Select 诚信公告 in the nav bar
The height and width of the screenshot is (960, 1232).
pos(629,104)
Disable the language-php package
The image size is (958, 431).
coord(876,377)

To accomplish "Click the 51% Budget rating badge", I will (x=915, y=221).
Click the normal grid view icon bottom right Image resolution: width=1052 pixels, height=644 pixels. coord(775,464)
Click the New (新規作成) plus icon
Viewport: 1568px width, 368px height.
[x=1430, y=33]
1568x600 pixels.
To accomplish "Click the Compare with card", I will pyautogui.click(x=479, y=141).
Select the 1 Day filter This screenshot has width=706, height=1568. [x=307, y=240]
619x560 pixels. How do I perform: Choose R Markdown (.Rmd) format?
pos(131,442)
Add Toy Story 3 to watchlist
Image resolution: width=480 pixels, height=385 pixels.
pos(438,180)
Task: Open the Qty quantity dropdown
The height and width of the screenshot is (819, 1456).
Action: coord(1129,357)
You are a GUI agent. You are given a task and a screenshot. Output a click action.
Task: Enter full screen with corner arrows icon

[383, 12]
+++
Task to complete>
Each entry above must be repeated exactly, with nothing dropped.

Answer box>
Select 诚信公告 in the nav bar
The height and width of the screenshot is (960, 1232).
pos(629,104)
Disable the language-php package
The image size is (958, 431).
coord(876,377)

To accomplish "Click the 51% Budget rating badge", I will (x=915, y=221).
Click the normal grid view icon bottom right Image resolution: width=1052 pixels, height=644 pixels. coord(775,464)
Click the New (新規作成) plus icon
Viewport: 1568px width, 368px height.
[x=1430, y=33]
1568x600 pixels.
To accomplish "Click the Compare with card", I will pyautogui.click(x=479, y=141).
Select the 1 Day filter This screenshot has width=706, height=1568. [x=307, y=240]
619x560 pixels. How do I perform: Choose R Markdown (.Rmd) format?
pos(131,442)
Add Toy Story 3 to watchlist
Image resolution: width=480 pixels, height=385 pixels.
pos(438,180)
Task: Open the Qty quantity dropdown
The height and width of the screenshot is (819, 1456).
Action: coord(1129,357)
You are a GUI agent. You are given a task and a screenshot. Output a click action.
Task: Enter full screen with corner arrows icon

[383, 12]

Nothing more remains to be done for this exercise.